**EXERCISE BRIEF**
Copy nothing but the lines from the one containing "This screenshot has" through the last line of the records, repeated exactly and without pictures.
BEGIN
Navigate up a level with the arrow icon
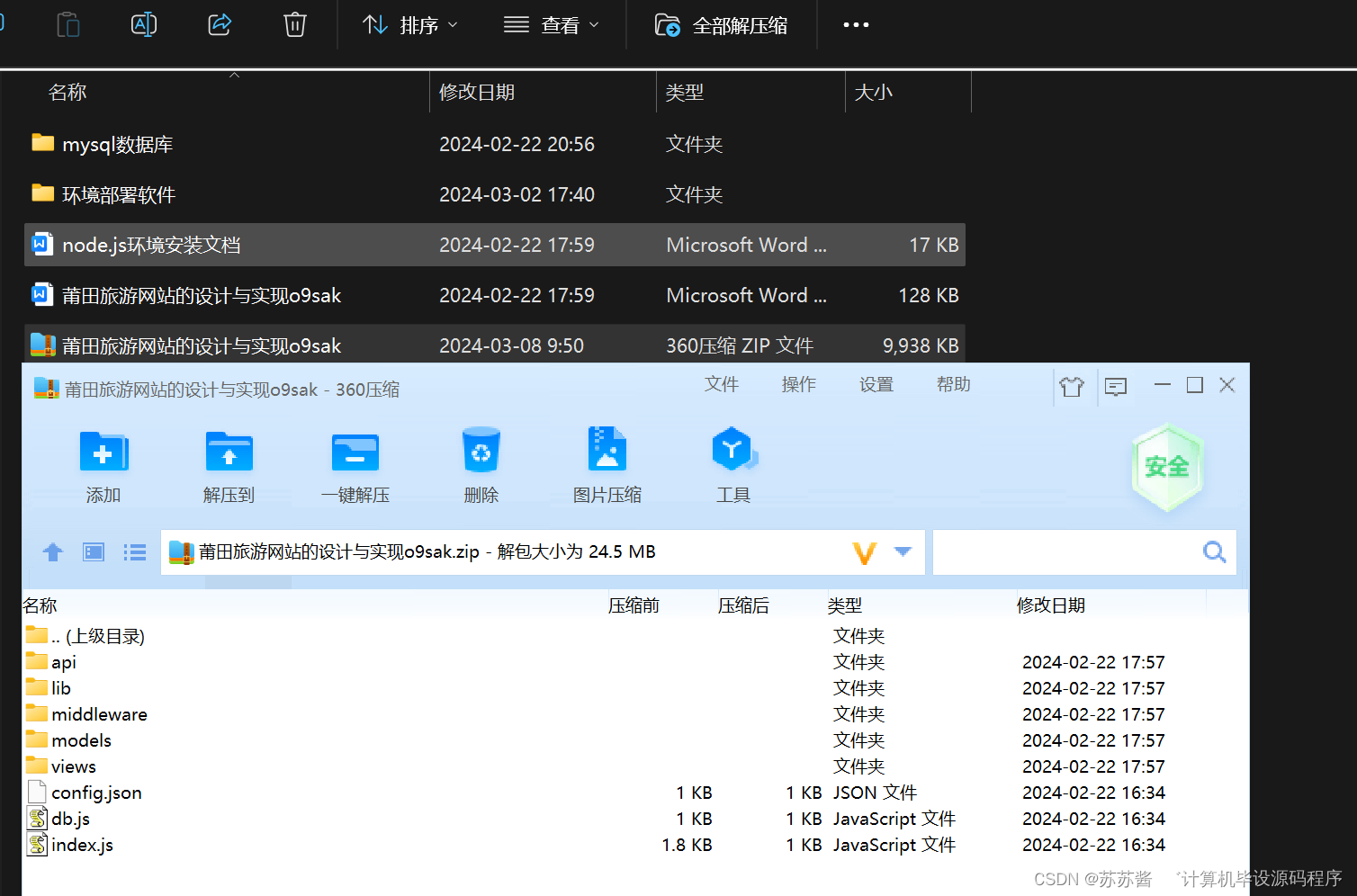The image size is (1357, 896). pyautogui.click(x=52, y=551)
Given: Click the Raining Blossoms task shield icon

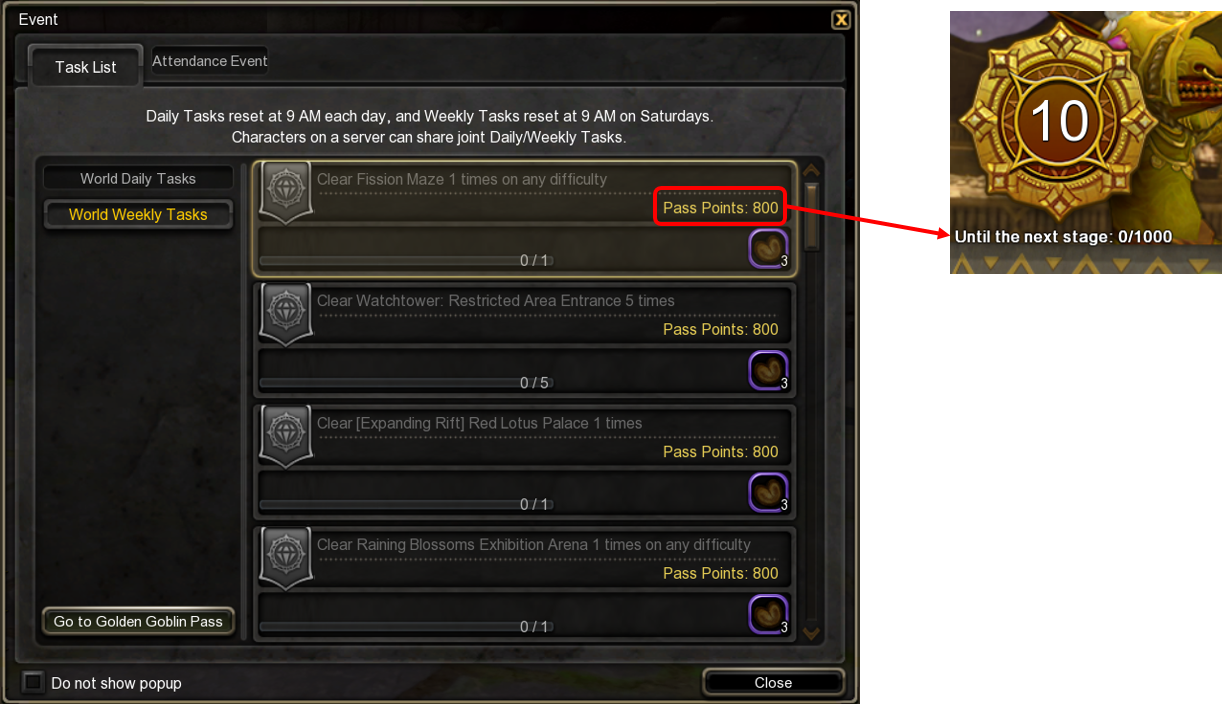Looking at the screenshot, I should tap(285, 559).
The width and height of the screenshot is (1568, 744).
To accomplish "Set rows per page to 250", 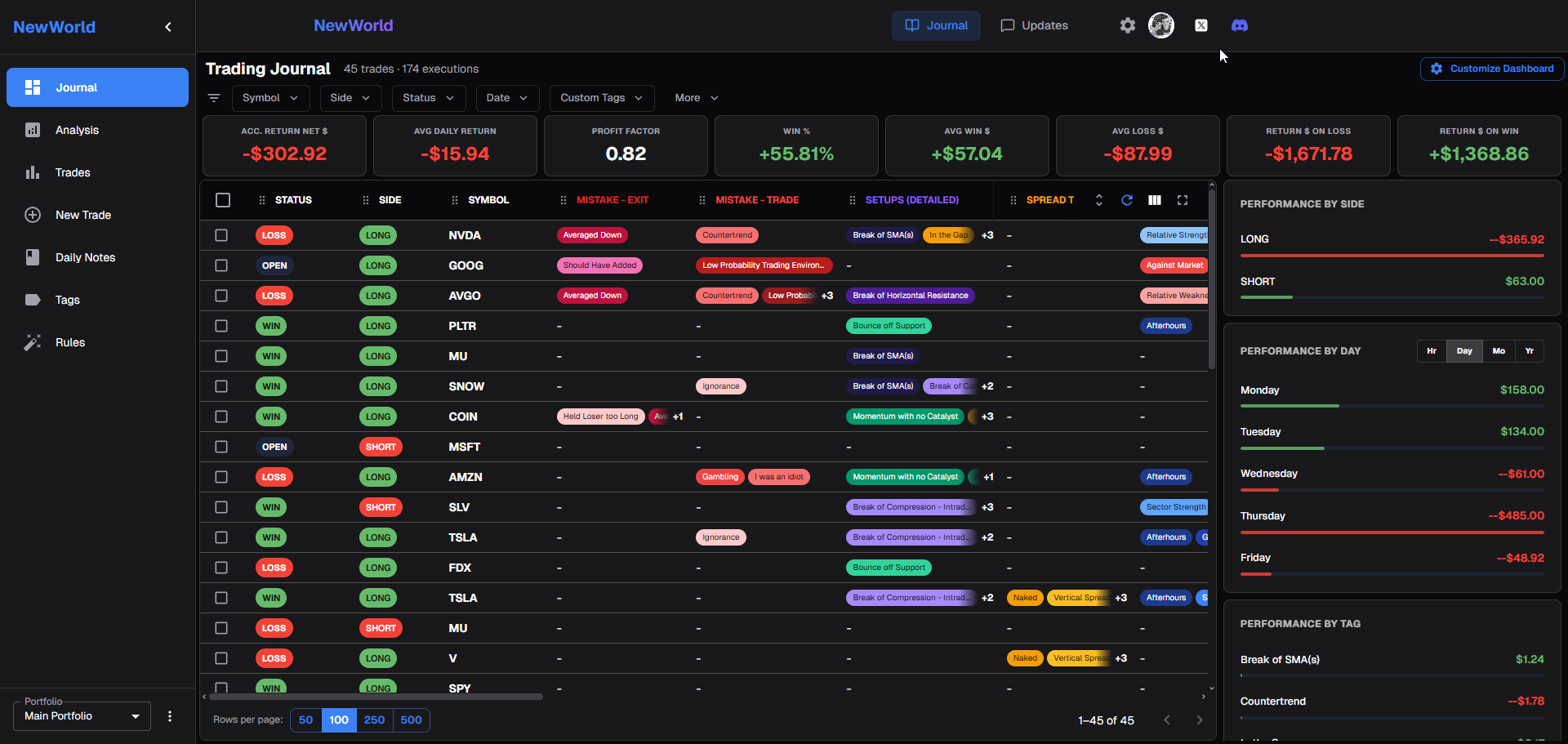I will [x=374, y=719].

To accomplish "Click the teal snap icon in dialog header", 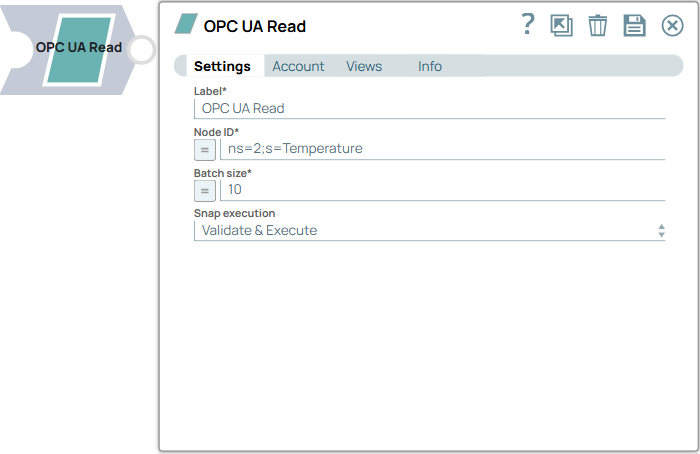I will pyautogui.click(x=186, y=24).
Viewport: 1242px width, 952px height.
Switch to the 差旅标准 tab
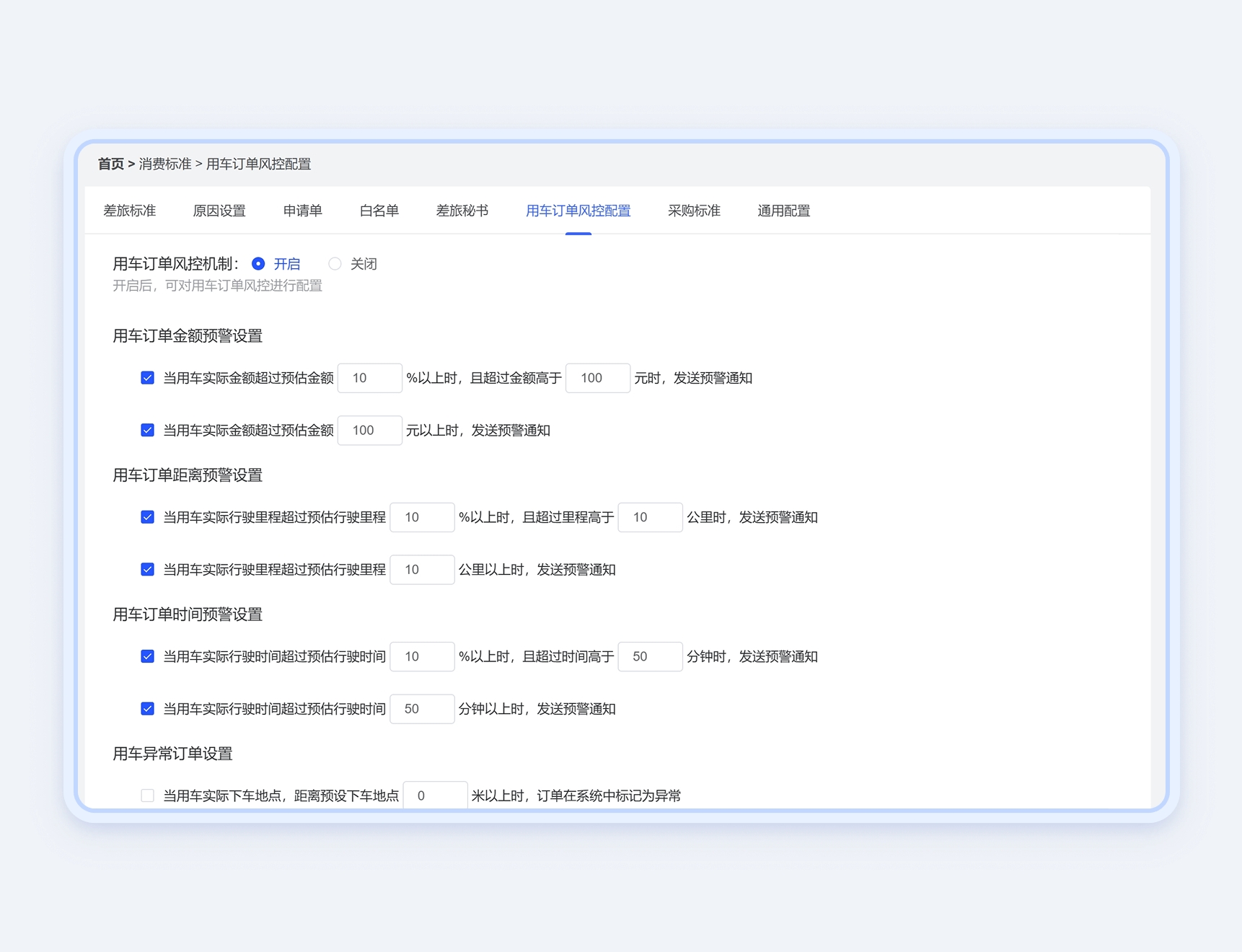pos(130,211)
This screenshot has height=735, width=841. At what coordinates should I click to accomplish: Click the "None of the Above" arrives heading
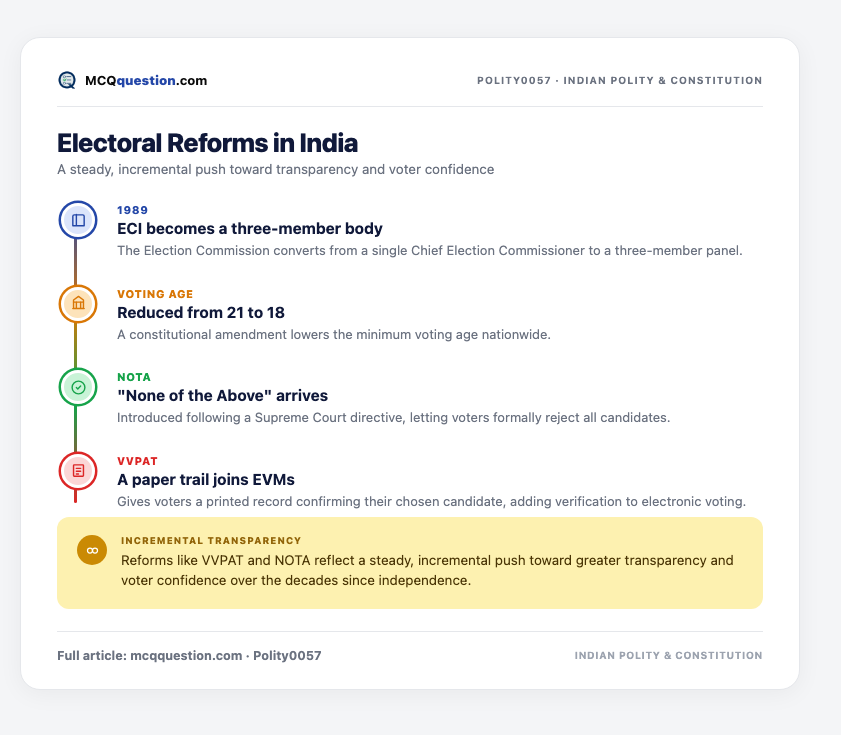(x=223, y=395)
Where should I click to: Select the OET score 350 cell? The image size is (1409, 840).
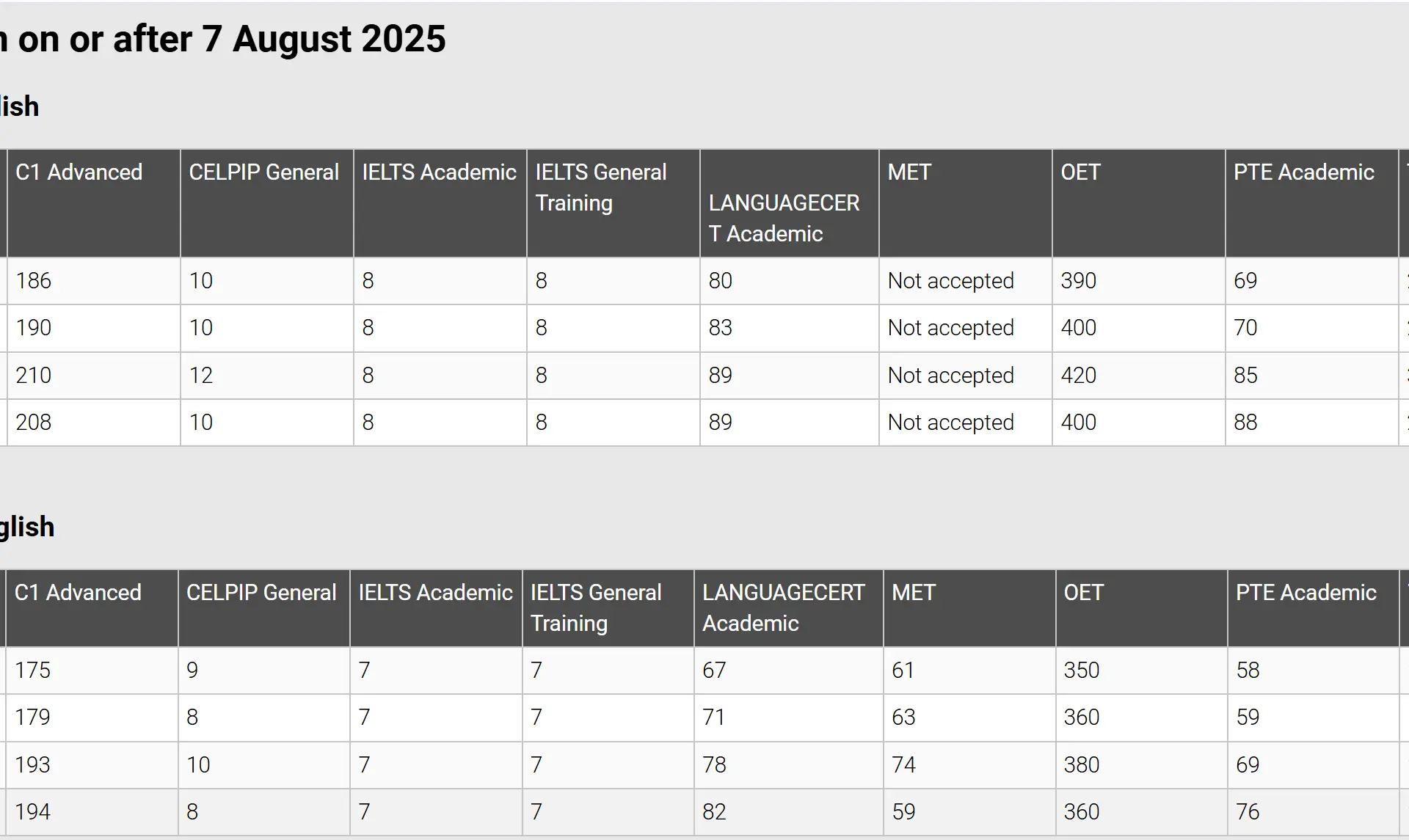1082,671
END
**RESPONSE TO THE TASK**
This screenshot has height=735, width=841. At what coordinates should I click to accomplish: Click the "None of the Above" arrives heading
(x=223, y=395)
Where should I click to: Select the OET score 350 cell? The image size is (1409, 840).
1082,671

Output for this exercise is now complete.